MHC II-restricted neoantigen vaccine reverses immune microenvironment and overcomes resistance to immune checkpoint inhibitors in cold tumors

Cold tumors are resistant to immune checkpoint inhibitors (ICIs) due to their poor T cell infiltration and immunosuppressive tumor microenvironment (TME). While the role of CD4+ T cell response in anti-tumor immunity has been emphasized, it remains unclear whether the MHC II-restricted neoantigen vaccines targeting CD4+ T cell can reverse the immune microenvironment and overcome resistance to ICIs. Here we observed an enrichment of immune inflammation-related signaling pathways in TME following administration of MHC II-restricted neoantigen vaccines, indicating their potent role in reversing immunosuppressive TME. An increase in the tumor infiltration of CD4+ T cells and CD8+ T cells, an enhancement of their effector functions, and a tendency towards exhaustion were observed, providing prerequisites for the effectiveness of ICI treatment.
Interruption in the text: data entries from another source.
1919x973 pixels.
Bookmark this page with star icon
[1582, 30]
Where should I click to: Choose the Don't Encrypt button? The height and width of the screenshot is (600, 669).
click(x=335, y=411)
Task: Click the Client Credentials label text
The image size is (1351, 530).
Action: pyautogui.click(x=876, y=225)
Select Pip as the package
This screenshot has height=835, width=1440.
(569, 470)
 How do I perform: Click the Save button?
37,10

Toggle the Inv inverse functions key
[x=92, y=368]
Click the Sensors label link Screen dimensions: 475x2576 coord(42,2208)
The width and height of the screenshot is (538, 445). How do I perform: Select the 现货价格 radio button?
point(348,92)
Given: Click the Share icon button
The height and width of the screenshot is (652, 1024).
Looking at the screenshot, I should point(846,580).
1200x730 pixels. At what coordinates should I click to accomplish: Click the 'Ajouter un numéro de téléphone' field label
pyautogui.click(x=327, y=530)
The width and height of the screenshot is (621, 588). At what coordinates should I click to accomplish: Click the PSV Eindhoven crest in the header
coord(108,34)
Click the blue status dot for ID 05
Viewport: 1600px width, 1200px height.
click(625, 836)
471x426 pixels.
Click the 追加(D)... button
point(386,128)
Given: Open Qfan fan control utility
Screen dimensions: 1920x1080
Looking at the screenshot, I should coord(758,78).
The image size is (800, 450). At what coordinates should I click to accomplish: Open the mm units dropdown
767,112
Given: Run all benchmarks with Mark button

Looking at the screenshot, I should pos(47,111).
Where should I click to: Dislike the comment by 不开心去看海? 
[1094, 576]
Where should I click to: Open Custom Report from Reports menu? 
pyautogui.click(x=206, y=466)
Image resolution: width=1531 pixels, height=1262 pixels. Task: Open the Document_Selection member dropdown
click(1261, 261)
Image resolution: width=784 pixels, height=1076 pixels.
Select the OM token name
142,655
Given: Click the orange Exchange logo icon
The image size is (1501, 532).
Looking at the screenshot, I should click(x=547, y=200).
Furthermore, NicheNet analysis indicated an enrichment of the inhibitory immune checkpoint signaling axis PVR-TIGIT following vaccination. The combination of the vaccines and TIGIT blockade exhibited synergistic anti-tumor efficacy. Mechanistically, the combination therapy promoted the differentiation of CD8+ T cells into effector memory phenotypes while delaying their exhaustion. Our study demonstrates that MHC II-restricted neoantigen vaccines can remodel the inhibitory TME with insufficient T cell infiltration and synergistically inhibit tumor growth with TIGIT antibody, providing a novel strategy for treating cold tumors. Overall design: B16F10 tumor bearing mice were subcutaneously injected with two doses of saline, M44 vaccine (50 µg M44 peptide formulated with 20 µg CpG) or M44 vaccine and TIGIT antibody on day 2 and 8, and tumors were collected by euthanizing on day 10. CD45 (TIL) MicroBeads (Miltenyi Biotec, #130-110-618, DE) were used for isolating the CD45+ immune cells for scRNA-seq (n=6 mice per group, mixed sample detection).